Supreme Court Rules on Inherited IRAs

Gary Alt |

Question: The recent Supreme Court decision regarding inherited IRAs seems to have suddenly made our IRA beneficiary designations obsolete. Now what?  As always, I appreciate your wisdom and thoughts on these financial and estate planning issues.

Answer:  When is an Individual Retirement Account (IRA) not a retirement account? “When it’s an inherited IRA,” according to the Supreme Court.  Here’s the story:

Ruth named her daughter Heidi, a resident of Wisconsin, as the beneficiary of her IRA.  Ruth died in 2001 with an IRA worth about $450,000. Heidi set up an inherited IRA and started taking mandatory distributions as required by the IRS. In 2010 Heidi’s inherited IRA was worth about $300,000 when she and her husband filed for bankruptcy. Heidi claimed her inherited IRA was protected from creditors because it consisted of retirement funds.  When Congress passed the Bankruptcy Abuse Prevention and Consumer Protection Act (BAPCPA) in 2005, which was designed to make bankruptcy less attractive, they included some protection for retirement funds; BAPCPA exempted $1 million of IRA money from bankruptcy ($1,245,375 today after inflation adjustments).

Heidi’s creditors challenged the exempt status of the inherited IRA by arguing that it did not qualify as a retirement fund and was therefore not exempt from the estate.  At this point, Heidi was probably dumbfounded, asking herself how an individual retirement account cannot be a retirement account.  The bankruptcy court’s answer was because the funds are not set aside for retirement and not distributed at retirement, which is true.  (Non-spousal IRA beneficiaries, regardless of age, must begin taking required distributions in the year after the death of the IRA owner.) 

Upon appeal, the district court reversed the bankruptcy court’s decision and said IRAs are retirement funds and they are exempt.  Upon further appeal, the 7th Circuit Court agreed with the bankruptcy court that inherited IRAs are not retirement funds.  This 7th Circuit Court decision conflicted with a 2012 5th Circuit Court decision stating that inherited IRAs were exempt because “the defining characteristic of retirement funds is the purpose they are ‘set apart’ for, not what happens after they are ‘set apart.'”

This conflict between Circuit Courts got the attention of the Supreme Court, who ruled unanimously on June 12th, 2014 that assets held under an inherited IRA by a non-spouse beneficiary are not “retirement funds” and therefore not protected by bankruptcy laws.  So how does this affect you?  Here is what you need to know:

1.  Inherited IRAs in states like California  that do not have bankruptcy exemption statutes protecting inherited retirement accounts will not be protected from creditors in  bankruptcy.  Florida, Arizona, Alaska, and Texas do provide creditor exemption for assets held in an inherited IRA. 

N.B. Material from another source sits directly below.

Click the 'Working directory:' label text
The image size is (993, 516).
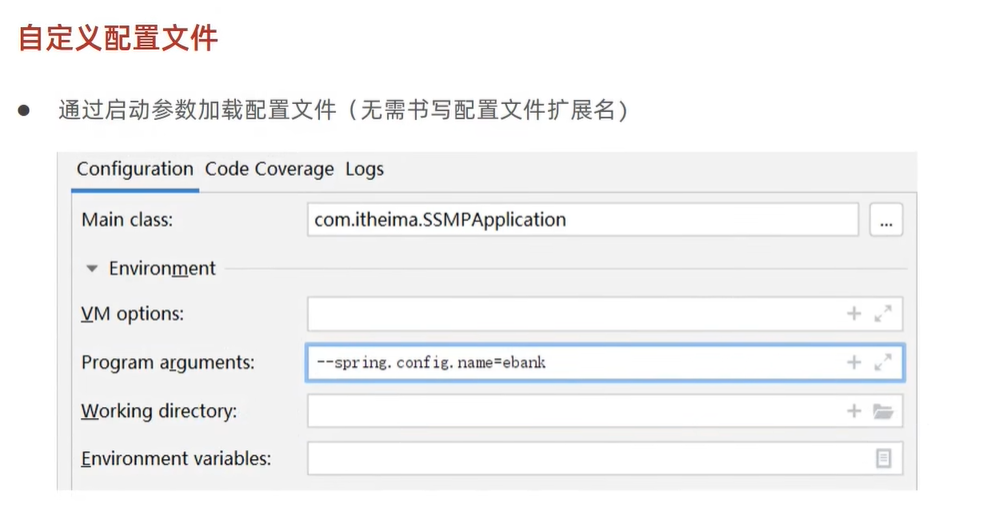click(x=159, y=411)
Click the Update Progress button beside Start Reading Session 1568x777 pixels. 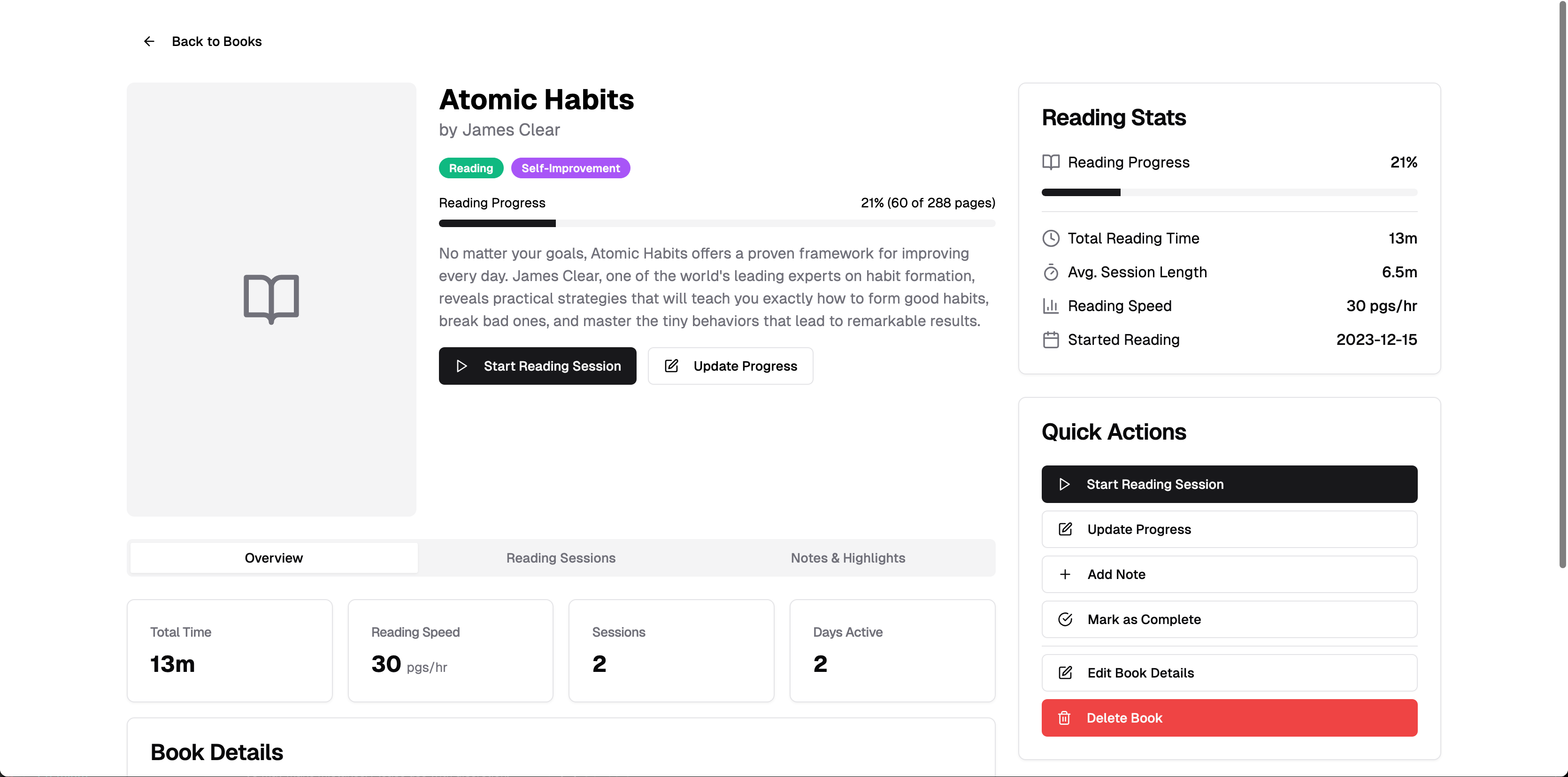(x=730, y=366)
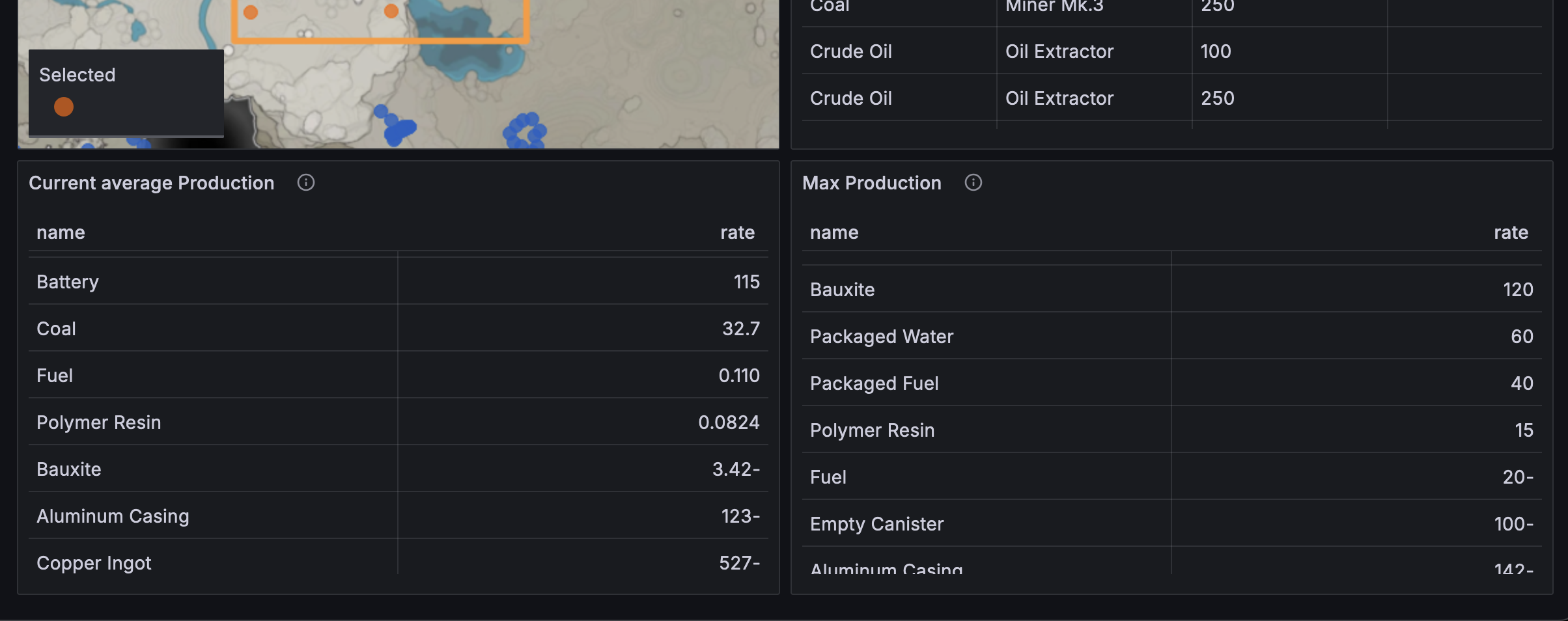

2.  If your spouse inherits your IRA and rolls it over into her own IRA, it will most likely be deemed a retirement account and be protected from creditors in bankruptcy;  however, the Supreme Court did not specifically say that.

If you are concerned that your children or other non-spouse beneficiaries might someday file for bankruptcy, and if they don’t live in Florida, Arizona, Alaska, or Texas, and you want to protect your inherited IRA from creditors, see your attorney and consider replacing them as beneficiaries with a properly drafted spendthrift “Accumulation Trust” or “Conduit Trust.”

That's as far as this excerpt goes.